** Opening Given entries block **

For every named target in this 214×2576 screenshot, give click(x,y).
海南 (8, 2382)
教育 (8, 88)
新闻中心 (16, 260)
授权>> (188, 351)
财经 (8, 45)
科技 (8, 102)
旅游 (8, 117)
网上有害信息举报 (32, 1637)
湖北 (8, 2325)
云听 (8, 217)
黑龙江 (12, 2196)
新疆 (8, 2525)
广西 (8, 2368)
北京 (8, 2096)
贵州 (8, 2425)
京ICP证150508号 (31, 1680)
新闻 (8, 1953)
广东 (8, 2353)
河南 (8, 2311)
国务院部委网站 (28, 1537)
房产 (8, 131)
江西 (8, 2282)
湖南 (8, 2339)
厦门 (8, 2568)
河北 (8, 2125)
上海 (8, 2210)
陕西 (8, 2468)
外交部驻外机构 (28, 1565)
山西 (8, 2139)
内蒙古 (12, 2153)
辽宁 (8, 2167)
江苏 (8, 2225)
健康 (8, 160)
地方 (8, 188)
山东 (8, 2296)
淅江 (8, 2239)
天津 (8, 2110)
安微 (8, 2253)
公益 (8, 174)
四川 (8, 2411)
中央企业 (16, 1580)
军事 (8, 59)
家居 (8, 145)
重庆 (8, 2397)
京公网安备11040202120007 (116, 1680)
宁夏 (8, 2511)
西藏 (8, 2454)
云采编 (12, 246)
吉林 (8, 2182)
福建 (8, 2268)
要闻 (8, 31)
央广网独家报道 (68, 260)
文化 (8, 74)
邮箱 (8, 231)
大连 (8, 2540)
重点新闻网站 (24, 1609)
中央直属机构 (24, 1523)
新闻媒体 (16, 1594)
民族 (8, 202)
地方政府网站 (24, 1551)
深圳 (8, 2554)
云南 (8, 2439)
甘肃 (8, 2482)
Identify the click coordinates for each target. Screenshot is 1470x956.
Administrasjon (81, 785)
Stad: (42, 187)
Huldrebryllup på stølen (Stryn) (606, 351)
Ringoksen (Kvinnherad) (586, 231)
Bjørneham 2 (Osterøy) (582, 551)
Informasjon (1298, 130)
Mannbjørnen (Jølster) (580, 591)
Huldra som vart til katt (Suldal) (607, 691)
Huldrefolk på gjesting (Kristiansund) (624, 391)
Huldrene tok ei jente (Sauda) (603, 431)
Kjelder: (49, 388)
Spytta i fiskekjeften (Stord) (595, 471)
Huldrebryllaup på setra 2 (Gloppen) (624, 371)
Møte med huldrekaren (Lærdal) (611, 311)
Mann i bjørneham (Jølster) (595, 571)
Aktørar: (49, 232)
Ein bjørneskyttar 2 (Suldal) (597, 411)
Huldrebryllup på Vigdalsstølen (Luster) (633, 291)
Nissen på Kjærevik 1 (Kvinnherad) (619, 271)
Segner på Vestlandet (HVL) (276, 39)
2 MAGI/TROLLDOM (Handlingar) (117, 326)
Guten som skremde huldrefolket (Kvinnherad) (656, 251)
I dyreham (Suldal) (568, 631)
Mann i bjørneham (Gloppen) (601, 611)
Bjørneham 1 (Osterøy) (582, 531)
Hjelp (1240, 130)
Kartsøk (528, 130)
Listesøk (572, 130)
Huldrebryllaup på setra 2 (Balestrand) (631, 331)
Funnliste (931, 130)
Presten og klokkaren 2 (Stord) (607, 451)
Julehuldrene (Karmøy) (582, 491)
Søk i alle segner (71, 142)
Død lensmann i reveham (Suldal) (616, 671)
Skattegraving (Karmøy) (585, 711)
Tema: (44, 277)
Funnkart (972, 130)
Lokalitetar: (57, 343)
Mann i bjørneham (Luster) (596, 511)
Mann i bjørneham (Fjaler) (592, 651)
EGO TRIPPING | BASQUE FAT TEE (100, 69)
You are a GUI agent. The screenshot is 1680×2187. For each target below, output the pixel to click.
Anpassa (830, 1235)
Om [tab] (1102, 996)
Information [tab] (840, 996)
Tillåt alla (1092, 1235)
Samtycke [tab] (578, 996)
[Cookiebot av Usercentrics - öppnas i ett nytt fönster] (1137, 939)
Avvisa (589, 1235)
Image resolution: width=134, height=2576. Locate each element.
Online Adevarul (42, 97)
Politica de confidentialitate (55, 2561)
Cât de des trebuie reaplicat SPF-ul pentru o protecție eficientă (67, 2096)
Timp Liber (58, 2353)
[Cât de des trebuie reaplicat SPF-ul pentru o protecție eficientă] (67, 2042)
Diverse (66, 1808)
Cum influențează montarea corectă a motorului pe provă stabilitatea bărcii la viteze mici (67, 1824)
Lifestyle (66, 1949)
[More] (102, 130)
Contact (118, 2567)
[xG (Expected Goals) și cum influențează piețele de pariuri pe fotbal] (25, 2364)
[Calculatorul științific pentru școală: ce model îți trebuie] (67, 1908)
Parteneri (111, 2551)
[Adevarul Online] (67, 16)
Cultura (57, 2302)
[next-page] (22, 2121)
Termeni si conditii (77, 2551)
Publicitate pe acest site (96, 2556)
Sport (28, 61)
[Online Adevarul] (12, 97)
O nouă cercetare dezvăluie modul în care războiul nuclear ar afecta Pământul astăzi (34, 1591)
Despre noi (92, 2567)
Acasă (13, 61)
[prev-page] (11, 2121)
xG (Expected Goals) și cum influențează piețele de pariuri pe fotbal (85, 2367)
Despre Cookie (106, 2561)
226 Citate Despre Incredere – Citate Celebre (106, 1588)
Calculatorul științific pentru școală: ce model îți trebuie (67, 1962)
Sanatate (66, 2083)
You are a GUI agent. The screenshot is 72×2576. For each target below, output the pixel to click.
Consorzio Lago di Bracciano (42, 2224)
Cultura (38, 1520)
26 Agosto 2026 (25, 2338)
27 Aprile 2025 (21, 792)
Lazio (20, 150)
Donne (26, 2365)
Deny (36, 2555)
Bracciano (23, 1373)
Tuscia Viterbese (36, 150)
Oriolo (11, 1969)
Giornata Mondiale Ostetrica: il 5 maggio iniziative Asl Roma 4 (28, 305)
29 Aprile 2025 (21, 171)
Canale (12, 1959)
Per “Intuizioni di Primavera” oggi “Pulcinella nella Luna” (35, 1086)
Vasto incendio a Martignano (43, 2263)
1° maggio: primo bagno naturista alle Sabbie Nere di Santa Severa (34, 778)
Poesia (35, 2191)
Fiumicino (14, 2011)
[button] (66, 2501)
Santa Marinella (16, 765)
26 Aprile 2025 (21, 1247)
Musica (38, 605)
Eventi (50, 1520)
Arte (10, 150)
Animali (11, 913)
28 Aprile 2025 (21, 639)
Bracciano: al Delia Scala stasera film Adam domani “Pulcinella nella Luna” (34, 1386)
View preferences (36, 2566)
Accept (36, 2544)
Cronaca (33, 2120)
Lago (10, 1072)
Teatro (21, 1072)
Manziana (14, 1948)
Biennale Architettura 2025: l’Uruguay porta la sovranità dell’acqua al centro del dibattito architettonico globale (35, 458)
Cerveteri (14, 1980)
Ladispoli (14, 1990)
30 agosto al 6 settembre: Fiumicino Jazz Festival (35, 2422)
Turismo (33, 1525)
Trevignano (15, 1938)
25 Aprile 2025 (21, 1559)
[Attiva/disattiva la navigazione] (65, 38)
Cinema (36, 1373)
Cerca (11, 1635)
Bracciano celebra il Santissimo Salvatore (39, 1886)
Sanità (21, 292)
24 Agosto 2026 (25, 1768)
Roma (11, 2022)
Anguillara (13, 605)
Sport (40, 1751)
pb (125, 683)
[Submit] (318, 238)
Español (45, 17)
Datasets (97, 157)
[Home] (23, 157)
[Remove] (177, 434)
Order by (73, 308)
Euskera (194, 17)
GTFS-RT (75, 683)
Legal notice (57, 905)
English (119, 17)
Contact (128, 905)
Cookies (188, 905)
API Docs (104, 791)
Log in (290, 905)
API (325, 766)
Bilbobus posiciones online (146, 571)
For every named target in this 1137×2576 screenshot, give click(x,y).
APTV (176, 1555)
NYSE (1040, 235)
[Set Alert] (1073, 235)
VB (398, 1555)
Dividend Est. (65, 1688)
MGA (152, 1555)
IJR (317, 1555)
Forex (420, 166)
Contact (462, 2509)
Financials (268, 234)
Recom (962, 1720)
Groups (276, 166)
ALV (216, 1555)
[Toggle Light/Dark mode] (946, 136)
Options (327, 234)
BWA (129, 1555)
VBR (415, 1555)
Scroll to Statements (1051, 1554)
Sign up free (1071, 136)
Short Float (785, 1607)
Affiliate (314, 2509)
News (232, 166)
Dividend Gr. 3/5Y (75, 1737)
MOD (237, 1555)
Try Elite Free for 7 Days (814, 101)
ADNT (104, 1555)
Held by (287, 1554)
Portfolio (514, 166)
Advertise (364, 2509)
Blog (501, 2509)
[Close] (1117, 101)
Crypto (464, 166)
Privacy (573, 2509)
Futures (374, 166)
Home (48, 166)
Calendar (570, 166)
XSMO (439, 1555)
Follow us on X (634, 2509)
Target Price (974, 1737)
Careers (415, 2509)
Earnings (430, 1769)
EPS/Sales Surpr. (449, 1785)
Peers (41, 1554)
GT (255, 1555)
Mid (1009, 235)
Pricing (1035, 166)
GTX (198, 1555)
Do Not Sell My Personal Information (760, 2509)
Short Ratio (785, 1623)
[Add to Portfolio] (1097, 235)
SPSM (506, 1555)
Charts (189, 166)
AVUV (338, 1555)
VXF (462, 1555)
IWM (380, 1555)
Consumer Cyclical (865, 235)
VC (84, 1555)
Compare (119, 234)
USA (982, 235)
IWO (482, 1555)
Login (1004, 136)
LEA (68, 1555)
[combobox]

** Closing Given entries block **

Lines from the one containing "Affiliate (314, 2509)" through the final line of the entries above are to be output exactly; omit all others.

Affiliate (314, 2509)
News (232, 166)
Dividend Gr. 3/5Y (75, 1737)
MOD (237, 1555)
Try Elite Free for 7 Days (814, 101)
ADNT (104, 1555)
Held by (287, 1554)
Portfolio (514, 166)
Advertise (364, 2509)
Blog (501, 2509)
[Close] (1117, 101)
Crypto (464, 166)
Privacy (573, 2509)
Futures (374, 166)
Home (48, 166)
Calendar (570, 166)
XSMO (439, 1555)
Follow us on X (634, 2509)
Target Price (974, 1737)
Careers (415, 2509)
Earnings (430, 1769)
EPS/Sales Surpr. (449, 1785)
Peers (41, 1554)
GT (255, 1555)
Mid (1009, 235)
Pricing (1035, 166)
GTX (198, 1555)
Do Not Sell My Personal Information (760, 2509)
Short Ratio (785, 1623)
[Add to Portfolio] (1097, 235)
SPSM (506, 1555)
Charts (189, 166)
AVUV (338, 1555)
VXF (462, 1555)
IWM (380, 1555)
Consumer Cyclical (865, 235)
VC (84, 1555)
Compare (119, 234)
USA (982, 235)
IWO (482, 1555)
Login (1004, 136)
LEA (68, 1555)
[combobox]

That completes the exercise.